PROBLEM TO WORK ON:
Only the lines from the one holding "1096x751 pixels." through the end of the records below are to be reproduced exactly, and pictures are to be omitted.

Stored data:
==*==
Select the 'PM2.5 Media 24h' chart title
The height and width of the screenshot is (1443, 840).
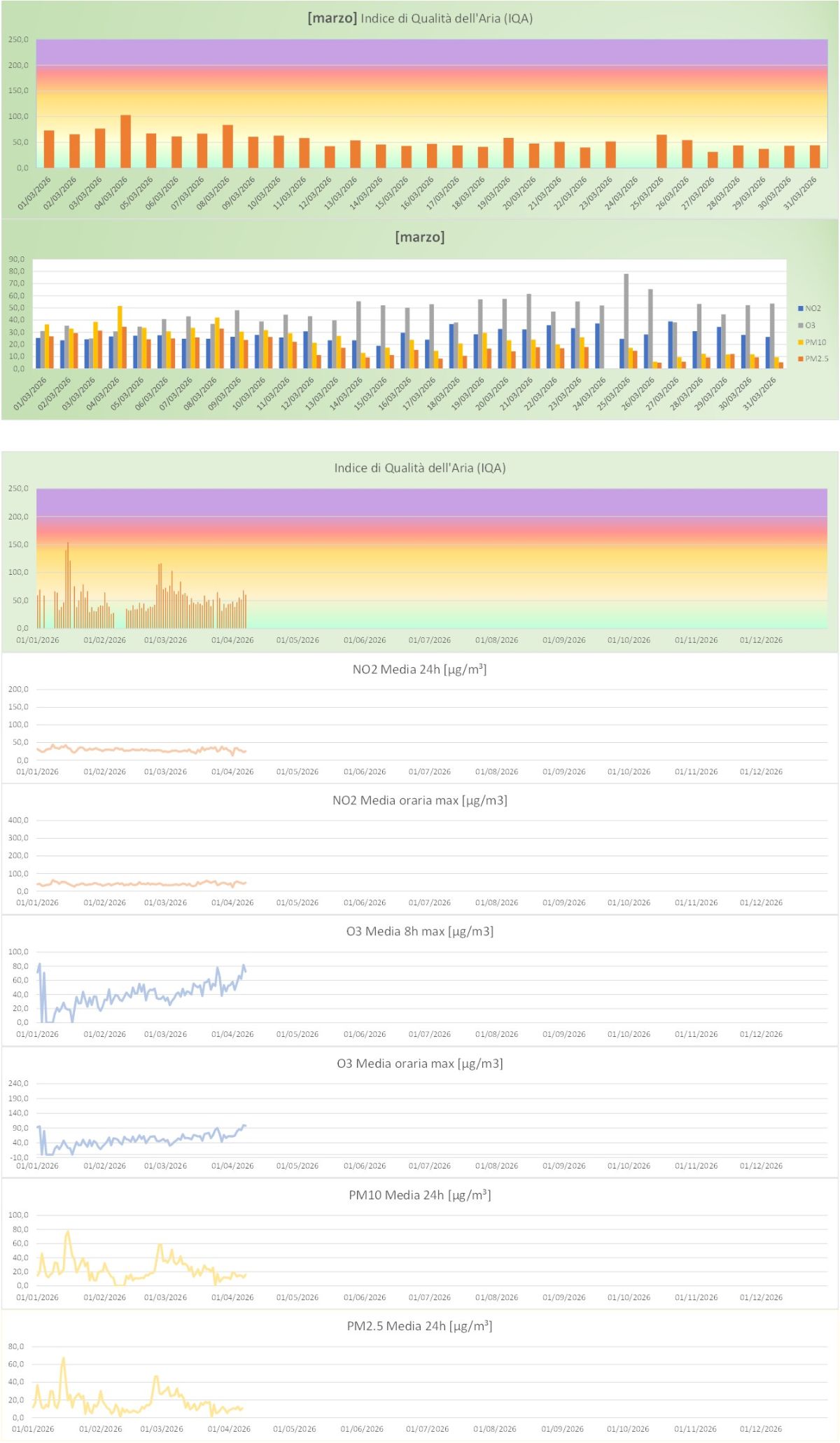click(x=419, y=1326)
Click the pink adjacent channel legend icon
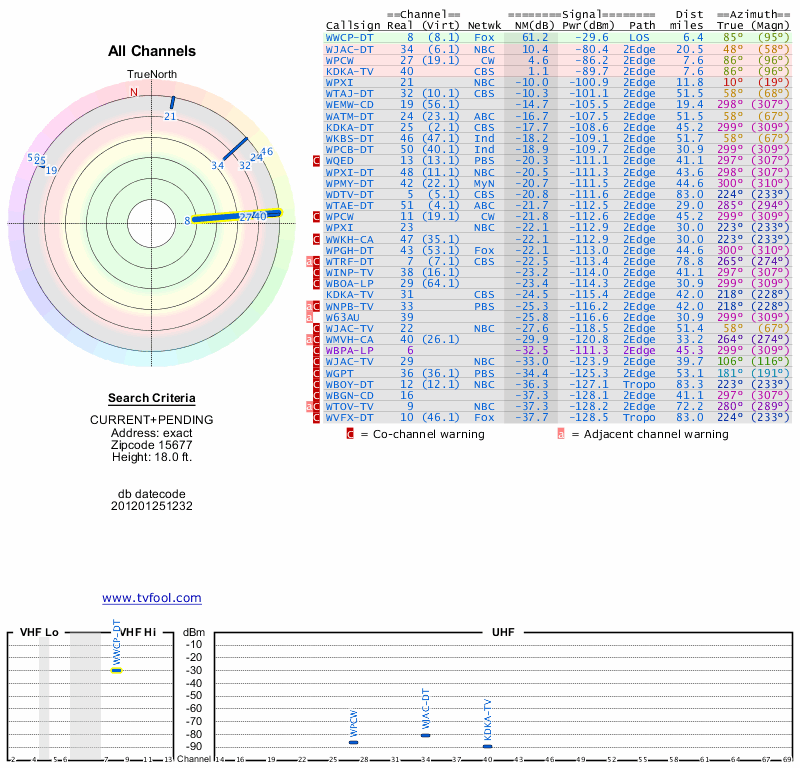This screenshot has width=800, height=768. (561, 434)
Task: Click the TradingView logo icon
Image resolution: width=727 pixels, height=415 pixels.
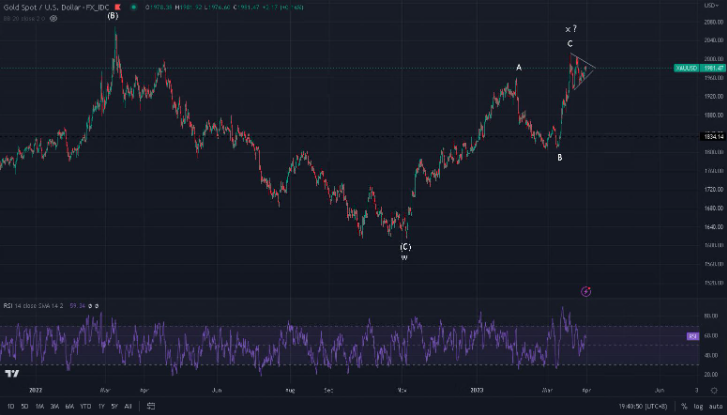Action: tap(12, 373)
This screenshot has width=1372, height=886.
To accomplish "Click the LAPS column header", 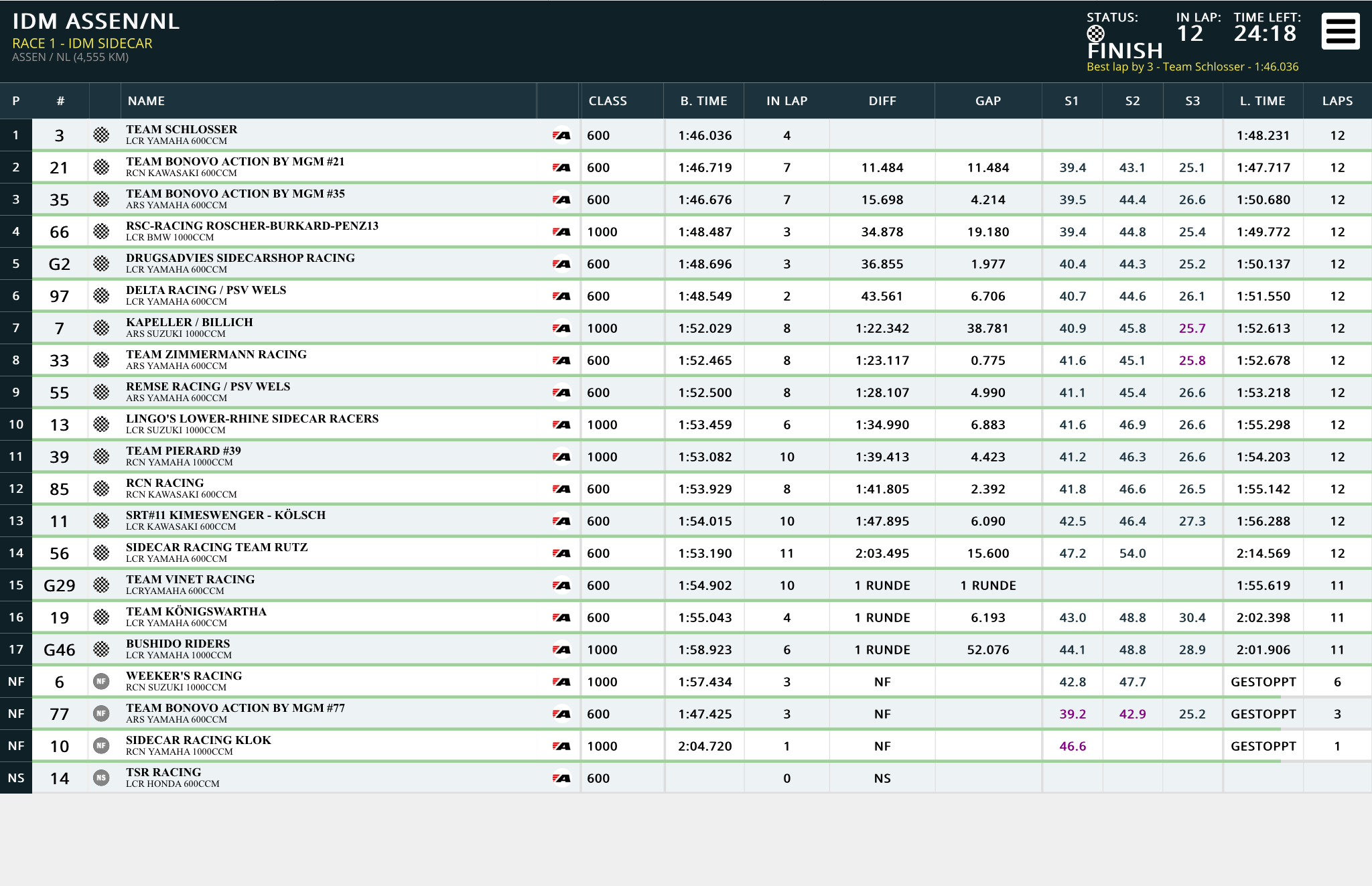I will (1337, 101).
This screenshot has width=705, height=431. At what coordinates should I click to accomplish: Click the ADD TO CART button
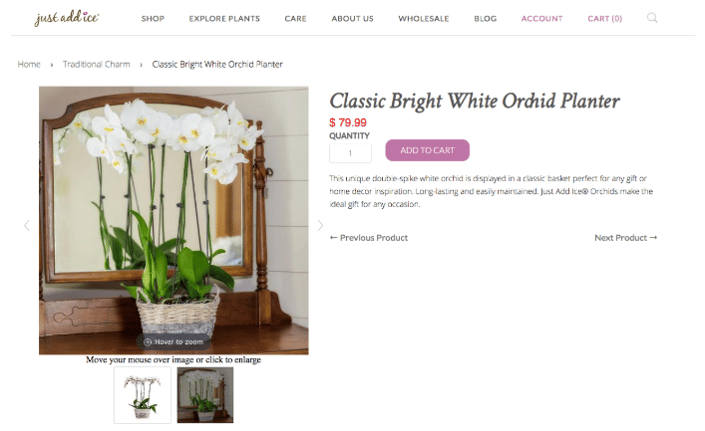427,150
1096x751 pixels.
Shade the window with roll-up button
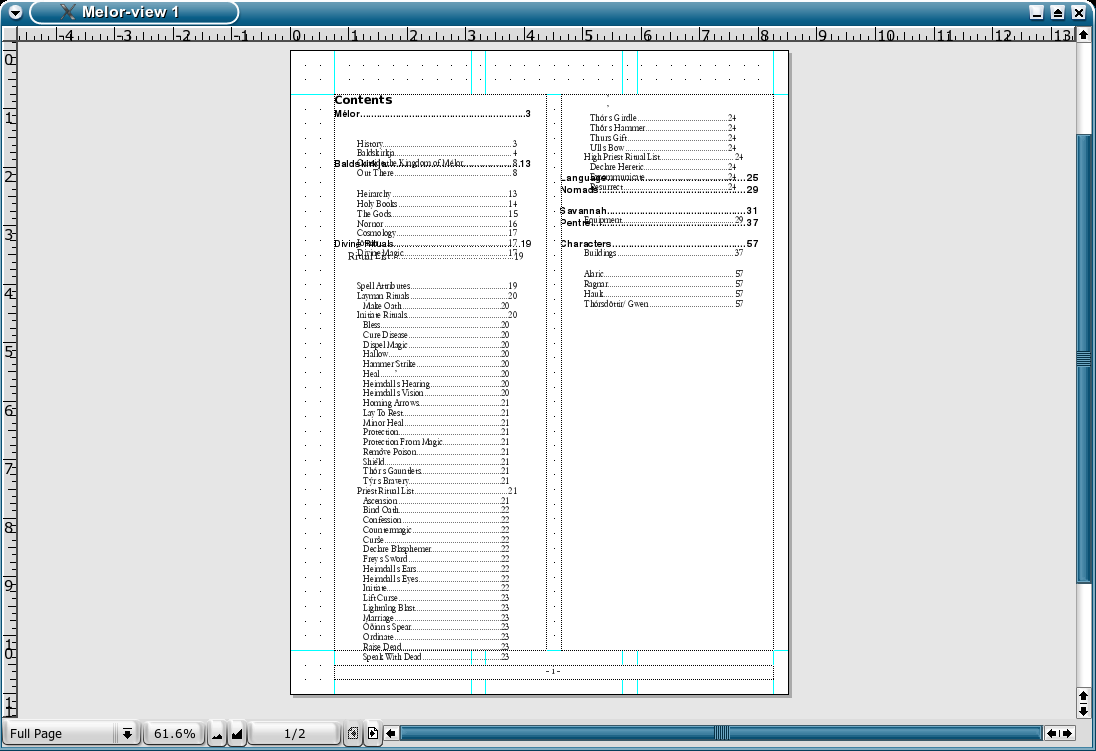[1057, 12]
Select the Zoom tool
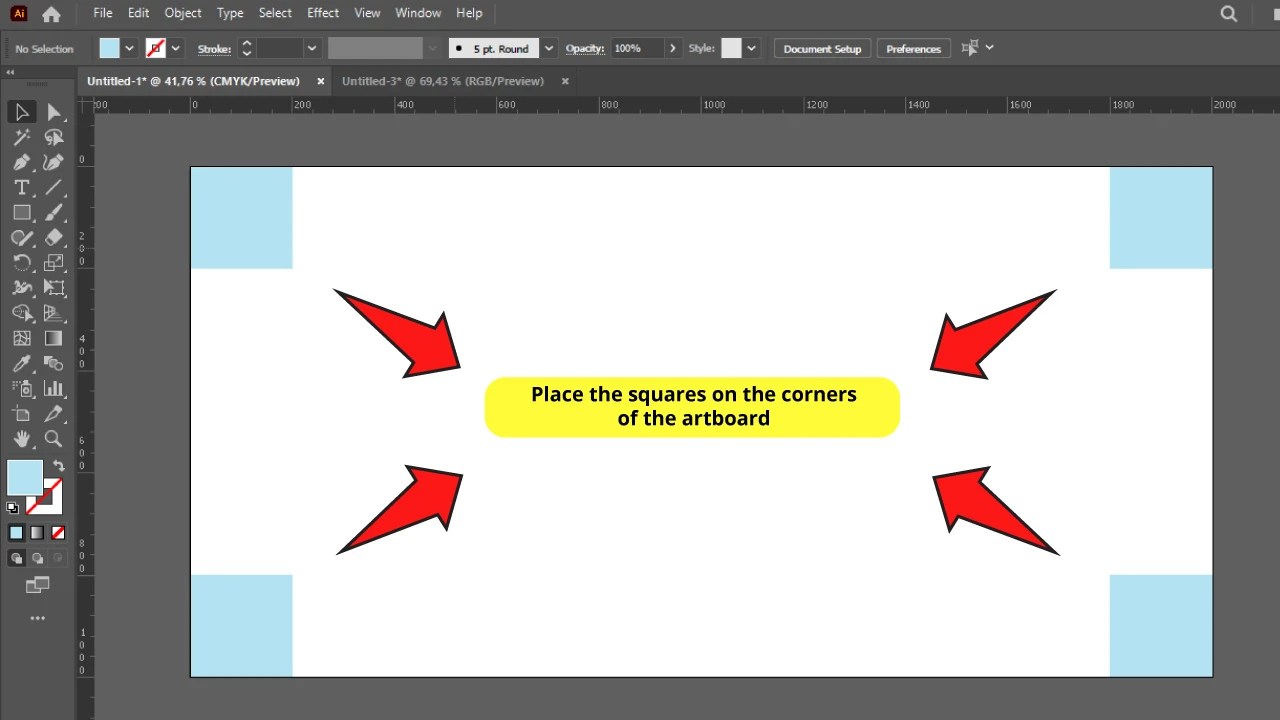 [x=54, y=438]
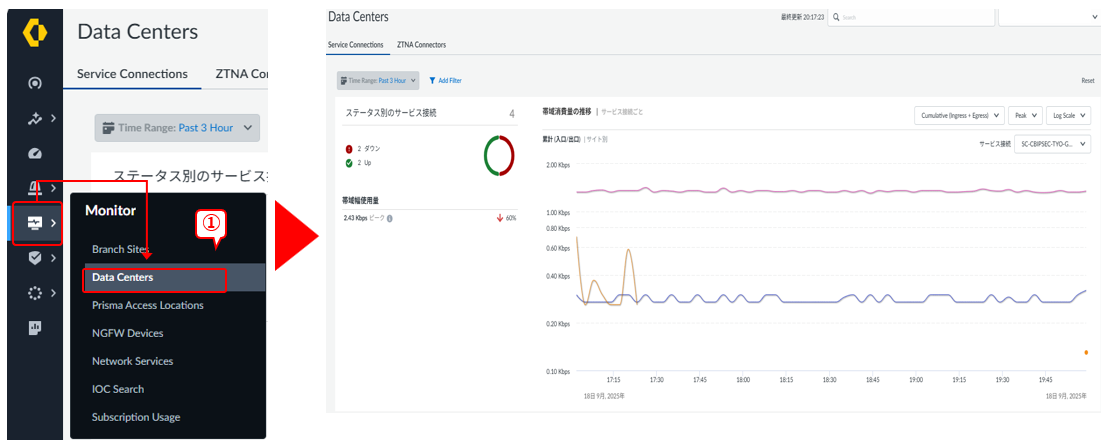Screen dimensions: 1102x448
Task: Click the Add Filter funnel icon
Action: pyautogui.click(x=432, y=80)
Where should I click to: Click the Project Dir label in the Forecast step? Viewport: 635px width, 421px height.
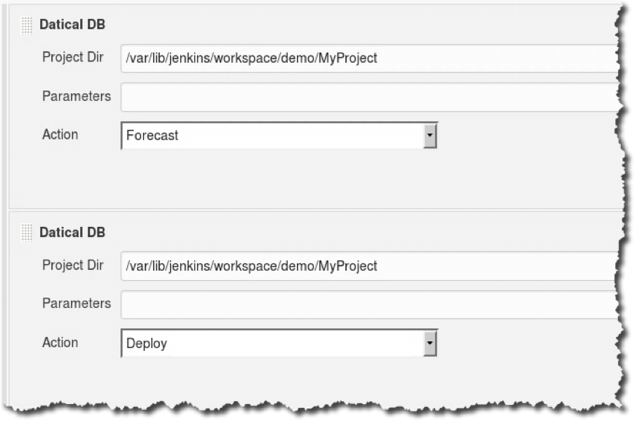(x=73, y=57)
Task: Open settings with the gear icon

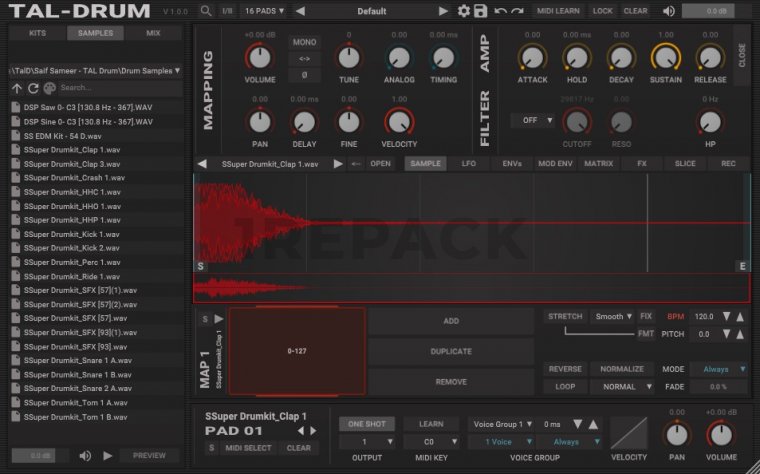Action: point(464,11)
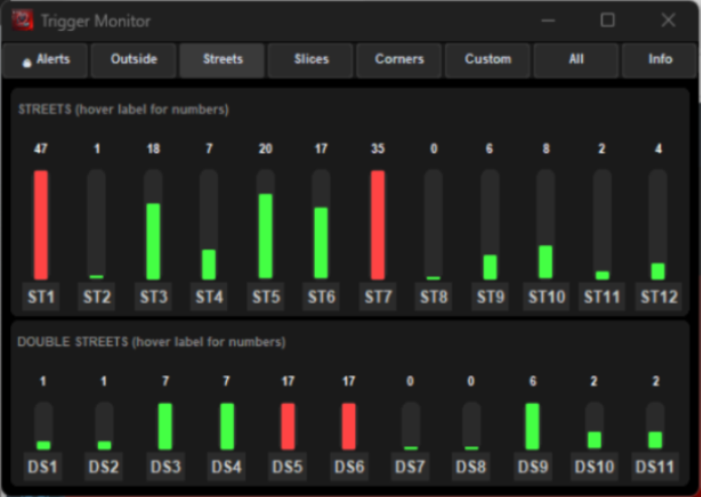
==*==
YOUR SOLUTION:
1096x751 pixels.
Shade the window with roll-up button
[1057, 12]
Select the Zoom tool
 [x=54, y=438]
Screen dimensions: 1102x448
Task: Click the Add Filter funnel icon
Action: pyautogui.click(x=432, y=80)
Where should I click to: Click the Project Dir label in the Forecast step? Viewport: 635px width, 421px height.
(x=73, y=57)
Task: Open settings with the gear icon

Action: point(464,11)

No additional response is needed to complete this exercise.